= Hermann A. Grunder =

Swiss-American physicist

Hermann August Grunder (born December 4, 1931) is a Swiss-American nuclear and accelerator physicist. Dr. Hermann A. Grunder was the founding director of Thomas Jefferson National Accelerator Facility and a Director Emeritus of Argonne National Laboratory.

== Biography ==
Born 4 December 1931 in Basel, Switzerland, Grunder has been a very vocal advocate for the sciences especially within the U.S. Department of Energy, having worked for multiple labs during his estimated forty years within the National Laboratory system. Grunder obtained his master's degree in engineering from the Kalrsruhe Institute of Technology (Germany) in 1958 and in 1967 earned his doctorate in experimental nuclear physics from the University of Basel. He entered the National Laboratory system in 1959 beginning at the Lawrence Berkeley National Laboratory. From 1968 he was in the accelerator department. In 1979, he became the associate director and head of the departments for accelerators and nuclear fusion. Grunder spent a cumulative 17 years (approximately) with the Lawrence Berkeley National Lab, moving on to the directorship of the up-and-coming Thomas Jefferson National Accelerator Facility from 1985 to 2000. Grunder was the first director of Thomas Jefferson National Accelerator Facility and had a literal hand in its formation and construction. In 2000, he accepted the directorship of the National Lab system's oldest lab: Argonne. It was from this lab that he retired in 2005.

== Honors and awards ==
In 1979, Grunder received the U.S. Senior Scientist Award presented by the Alexander von Humboldt Foundation.
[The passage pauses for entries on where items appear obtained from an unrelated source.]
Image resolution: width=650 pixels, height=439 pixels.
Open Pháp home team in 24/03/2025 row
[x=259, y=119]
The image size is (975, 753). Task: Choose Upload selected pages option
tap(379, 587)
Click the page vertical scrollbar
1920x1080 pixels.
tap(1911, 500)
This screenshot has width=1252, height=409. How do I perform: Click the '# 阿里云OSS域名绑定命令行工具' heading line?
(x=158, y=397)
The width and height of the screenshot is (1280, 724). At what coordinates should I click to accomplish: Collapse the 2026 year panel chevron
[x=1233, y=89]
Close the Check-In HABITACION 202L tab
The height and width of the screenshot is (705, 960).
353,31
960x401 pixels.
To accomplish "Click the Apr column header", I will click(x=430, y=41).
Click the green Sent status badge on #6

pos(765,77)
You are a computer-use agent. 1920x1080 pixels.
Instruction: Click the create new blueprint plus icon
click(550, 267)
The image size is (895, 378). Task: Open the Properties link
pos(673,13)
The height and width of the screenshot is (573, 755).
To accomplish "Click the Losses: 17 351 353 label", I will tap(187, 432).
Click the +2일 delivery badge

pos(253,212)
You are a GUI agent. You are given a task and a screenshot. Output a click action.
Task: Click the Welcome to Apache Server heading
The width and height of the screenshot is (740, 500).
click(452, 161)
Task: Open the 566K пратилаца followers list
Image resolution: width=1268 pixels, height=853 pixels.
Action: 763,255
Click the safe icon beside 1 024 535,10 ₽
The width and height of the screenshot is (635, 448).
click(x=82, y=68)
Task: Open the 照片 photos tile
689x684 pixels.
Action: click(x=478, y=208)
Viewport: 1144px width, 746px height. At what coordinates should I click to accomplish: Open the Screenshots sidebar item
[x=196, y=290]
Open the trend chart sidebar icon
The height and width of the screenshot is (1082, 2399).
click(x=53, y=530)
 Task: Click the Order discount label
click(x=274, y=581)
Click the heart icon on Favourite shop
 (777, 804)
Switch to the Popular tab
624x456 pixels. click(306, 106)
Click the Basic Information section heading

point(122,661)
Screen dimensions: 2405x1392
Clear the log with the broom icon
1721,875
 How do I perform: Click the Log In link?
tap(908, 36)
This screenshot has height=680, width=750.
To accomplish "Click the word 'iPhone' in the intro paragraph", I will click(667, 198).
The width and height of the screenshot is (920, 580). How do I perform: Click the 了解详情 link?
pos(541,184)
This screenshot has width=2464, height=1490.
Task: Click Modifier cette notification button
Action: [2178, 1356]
In 1980 he became a Fellow of the American Physical Society. In February 1996, received the Distinguished Associate Award presented by the U.S. Department of Energy.

In 2018, Grunder was awarded the IEEE NPSS Particle Accelerator Science and Technology (PAST) Award for his outstanding contributions to the development of particle accelerator science and technology.

He received honorary doctor degrees from eight universities, including Goethe University Frankfurt.